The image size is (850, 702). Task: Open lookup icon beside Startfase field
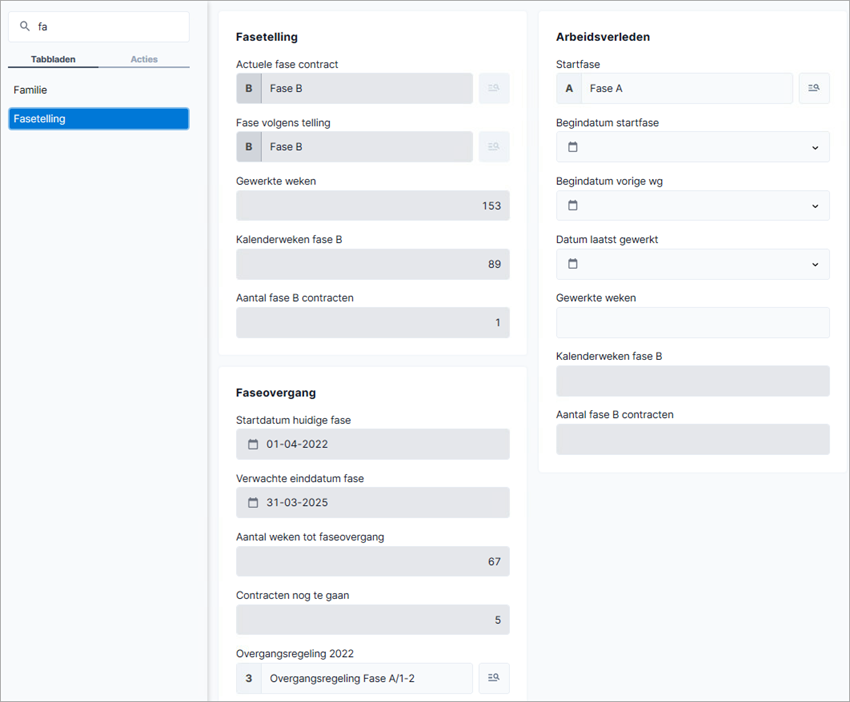pyautogui.click(x=814, y=88)
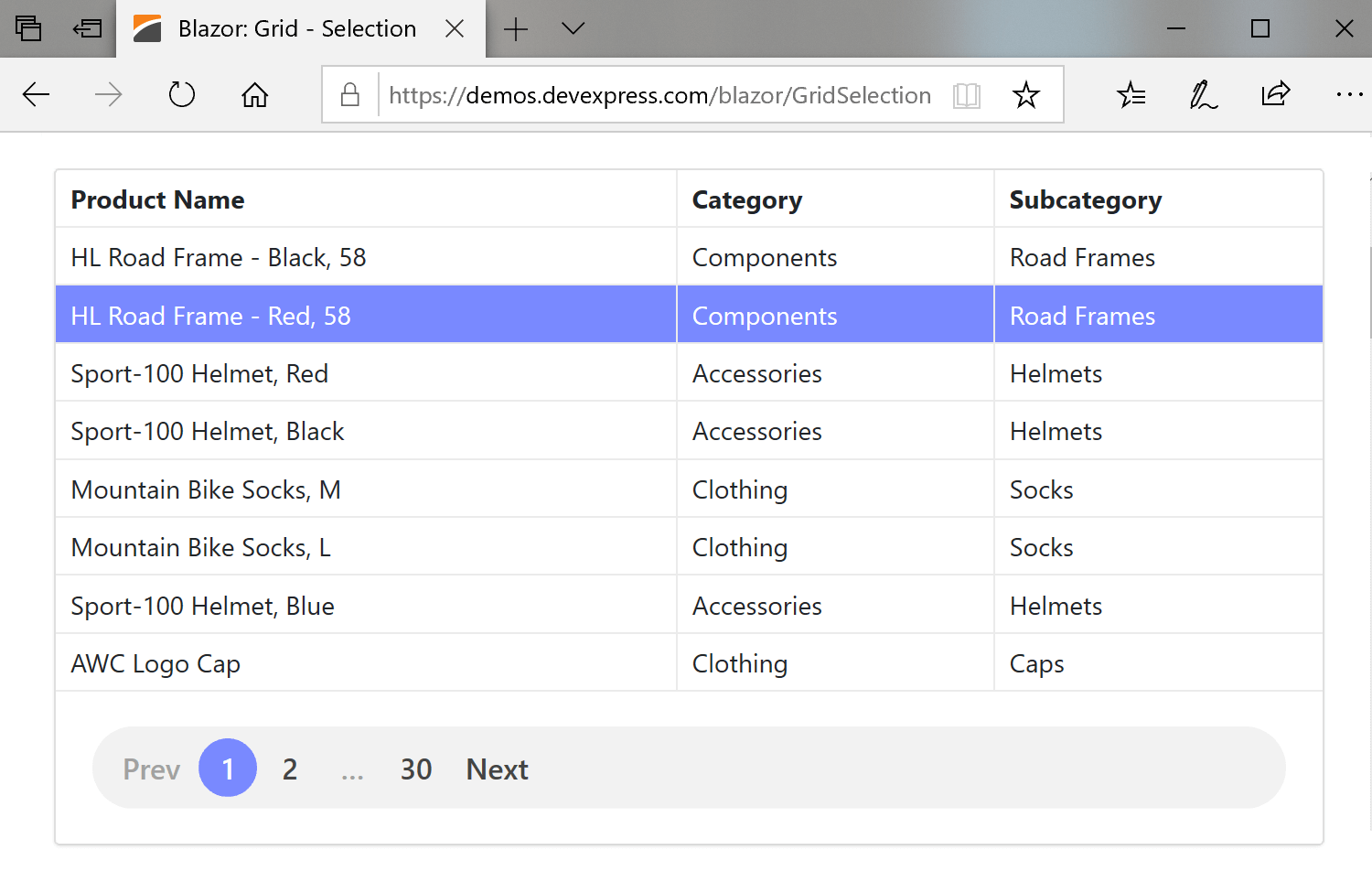Viewport: 1372px width, 871px height.
Task: Click the browser Back arrow
Action: (x=36, y=94)
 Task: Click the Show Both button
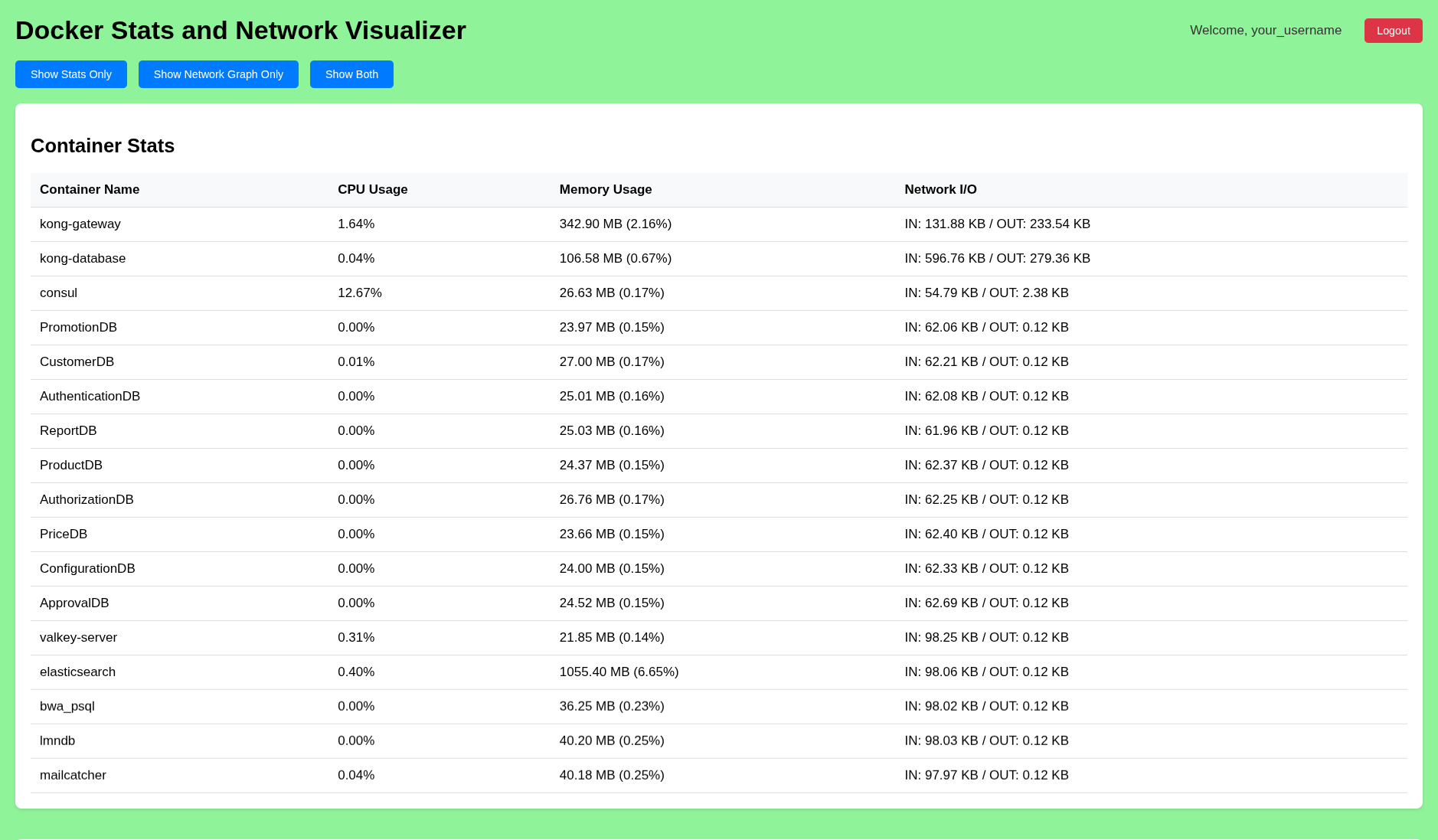(351, 74)
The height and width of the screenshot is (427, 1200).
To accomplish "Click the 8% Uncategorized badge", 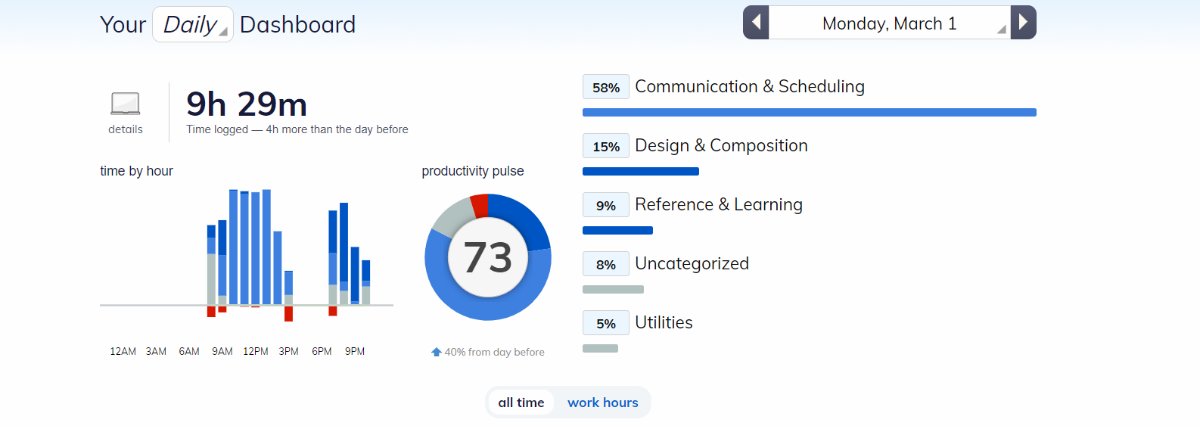I will [x=606, y=264].
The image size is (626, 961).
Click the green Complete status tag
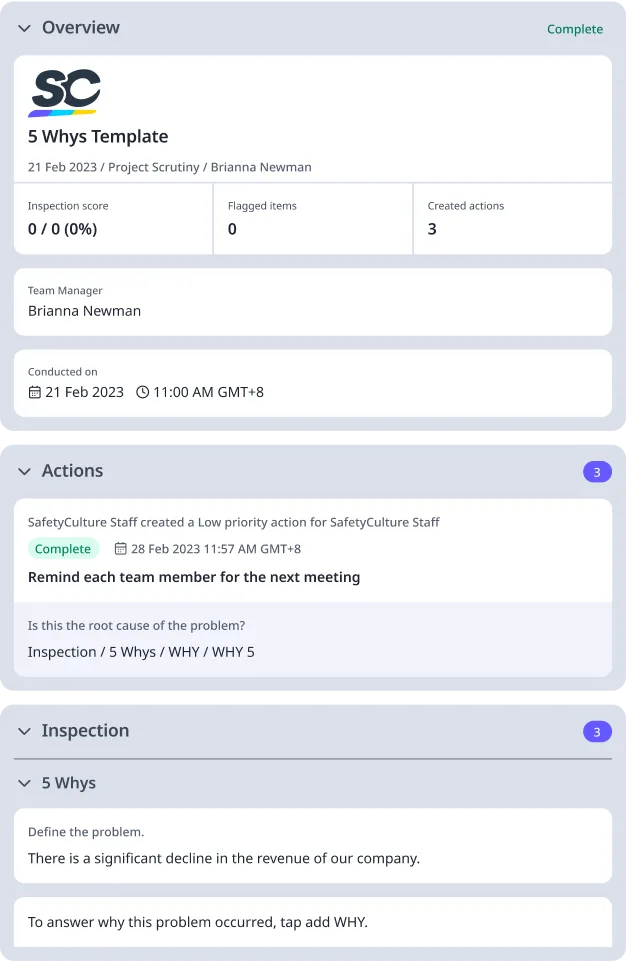pos(63,549)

^^^^

**The exercise:** Write each line from the one containing "The image size is (626, 961)." through the final line above, inclusive, as a JSON list of strings, one string per line. Skip blank lines and leave out the pictures.

**Answer to this task:**
[
  "The image size is (626, 961).",
  "Click the green Complete status tag",
  "pos(63,549)"
]